Ins Maxim geht er wohl nicht mehr, aber im Casino Baden gab sich Theaterlegende Johannes Heesters gestern, Montagabend, wenige Tage vor seinem 101. Geburtstag die Ehre.

Im Gespräch mit Badens Bürgermeister August Breininger (V) plauderte der Grandseigneur der Operette nicht nur über Leben und Karriere, sondern zeigte sich auch noch erstaunlich bei Stimme. Anschließend wurde eine Ausstellung mit Porträtbildern eröffnet, die Ehefrau Simone Rethel vor einigen Jahren fotografiert hat.

Der von Peter Lutz, Präsident der Robert-Stolz-Gesellschaft, als “ältester aktiver Schauspieler der Welt“ apostrophierte Kammersänger überraschte sein gerührtes Publikum trotz augenscheinlicher Gebrechlichkeiten mit geistiger Frische und ungebrochenem Charme.

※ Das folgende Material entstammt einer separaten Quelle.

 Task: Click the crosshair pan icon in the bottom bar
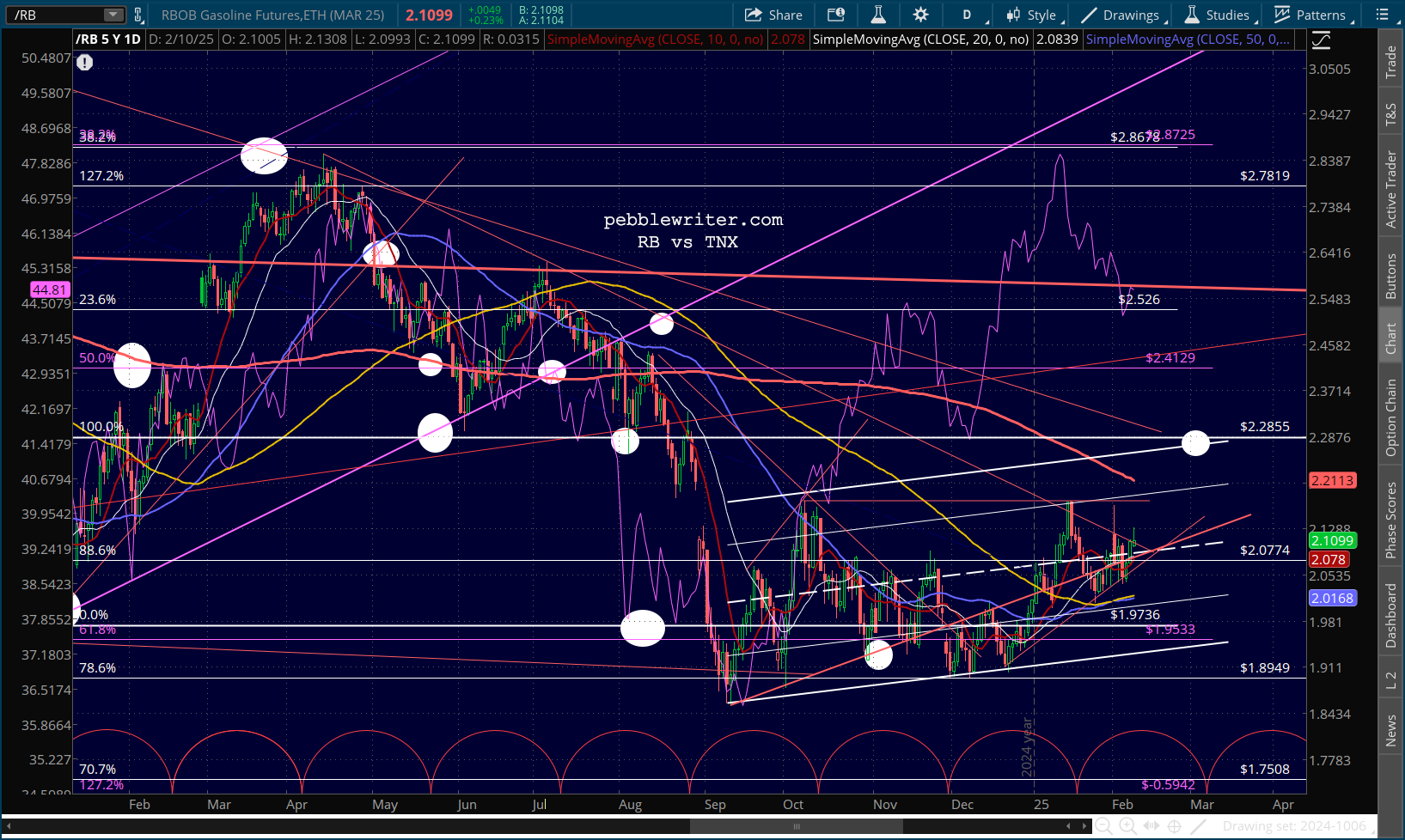tap(1174, 826)
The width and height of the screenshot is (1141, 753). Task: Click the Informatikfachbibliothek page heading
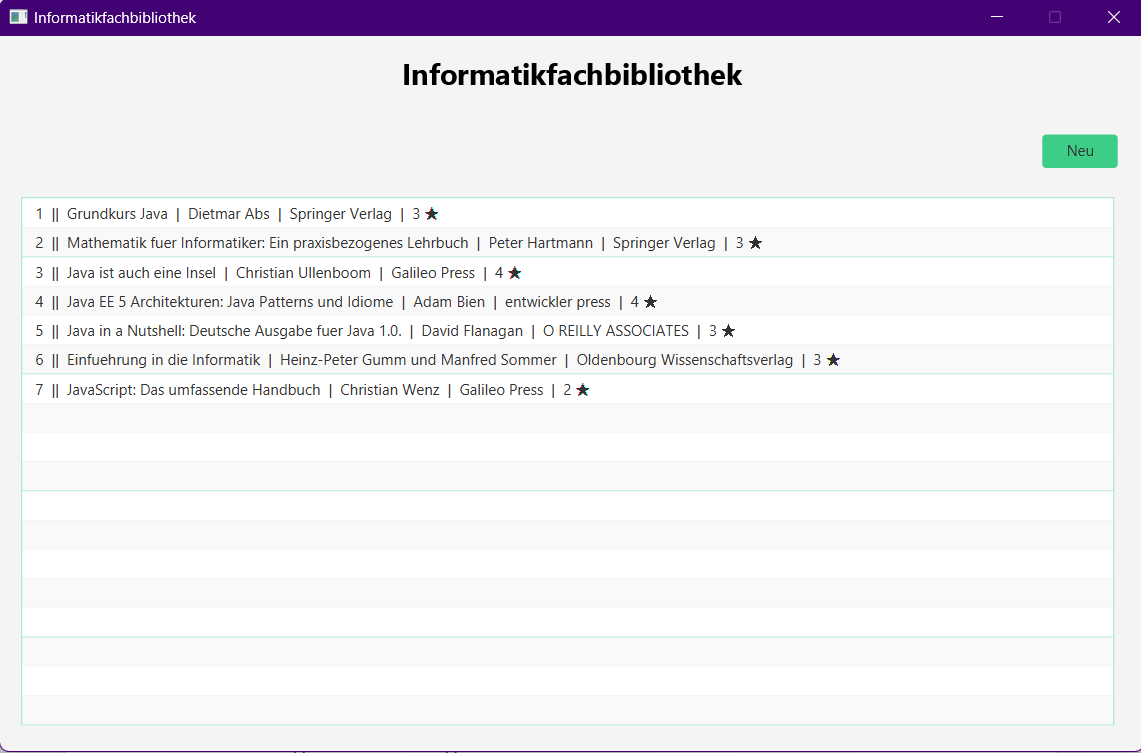point(571,75)
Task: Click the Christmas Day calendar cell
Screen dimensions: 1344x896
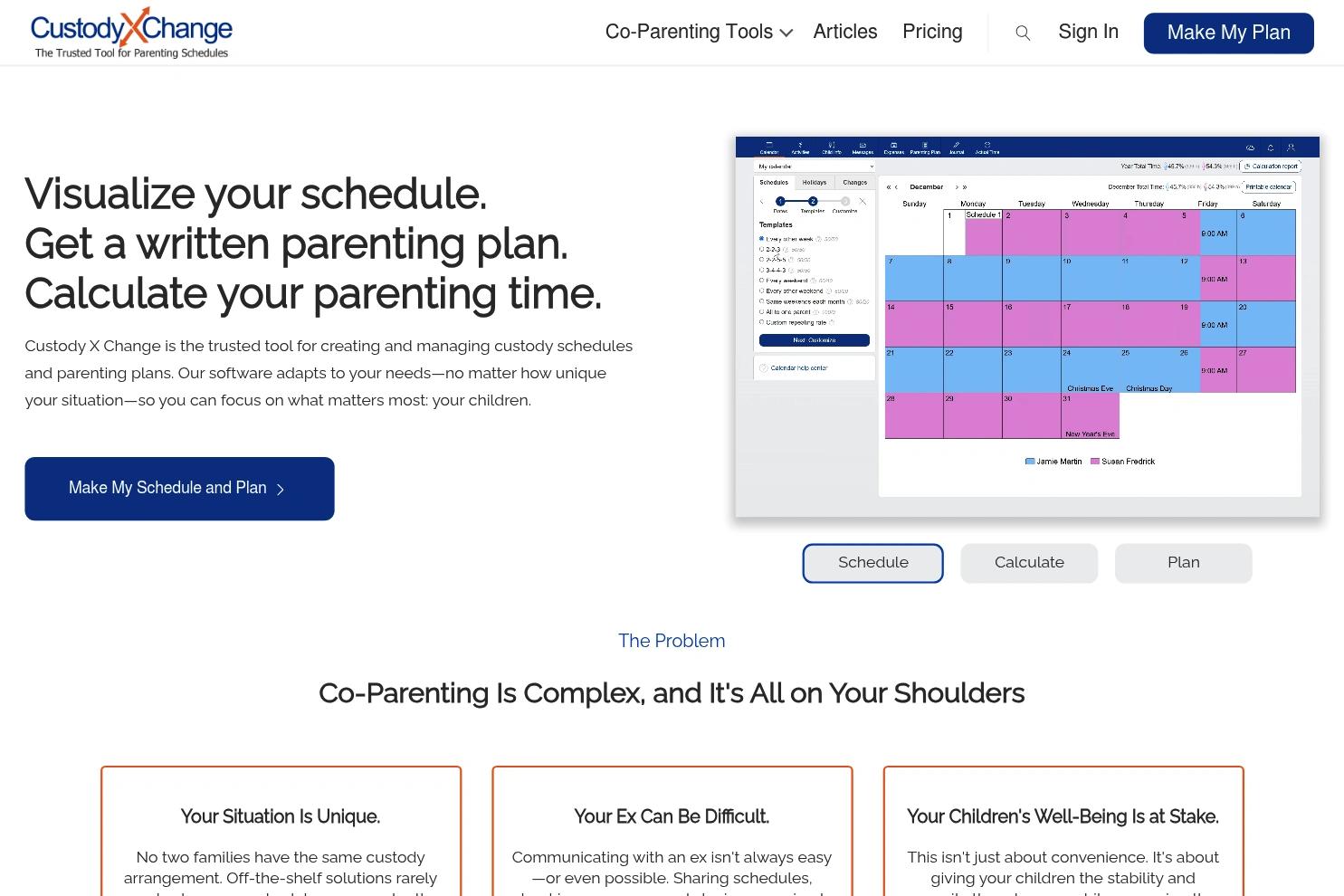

Bei einem Glas Whiskey ließ der gebürtige Holländer die Stationen seines Werdegangs kurz Revue passieren, streute amüsante Anekdoten ein und ließ keinen Zweifel an seiner positiven Lebenseinstellung: „Man hat ein langes Leben, und man soll es nicht aufgeben, indem man sagt: Ich muss mich ausruhen.“

Von Ruhe kann auch nicht die Rede sein. „Wir sind auf Tournee“, erklärte Heesters stolz. Angesprochen auf seine Wünsche für die Zukunft, meinte der greise Bühnenstar, der am 5. Dezember seinen 101. Geburtstag begeht: „Ich bete zu Gott, dass ich noch ein paar Jahre länger leben könnte. Ich lebe gerne, und es wäre schön, wenn ich noch zehn Jahre weiter leben könnte.“ Beschwerlich sei nur das Reisen geworden, erzählte Heesters, aber „was auf der Bühne spielt, läuft von selbst“. Und Simone Rethel assistierte: „Er spricht nur von heute, er spricht nur von der Zukunft.“

Dann ließ er sich zum Flügel führen und sang „Ich knüpfte manche zarte Bande“ aus Millöckers „Bettelstudent“, dereinst seine erste Rolle an der Wiener Volksoper, weiters „Durch dich wird diese Welt erst schön“, „Ich werde jede Nacht von Ihnen träumen“ und ein Lied mit dem Titel „Erinnerung“. Darin heißt es: „Hab mein Leben gelebt und hab mich stets bemüht, den Weg gerade zu gehen…“

„Mein Arzt hat mir gesagt: Geh nicht zu spät schlafen!“, verriet „Jopie“ seinem Publikum zum Abschied. Standing ovations waren der Dank für einen berührenden Abend mit einer einzigartigen Theaterpersönlichkeit, die Generationen mit Charme und Lebensfreude begeistert hat.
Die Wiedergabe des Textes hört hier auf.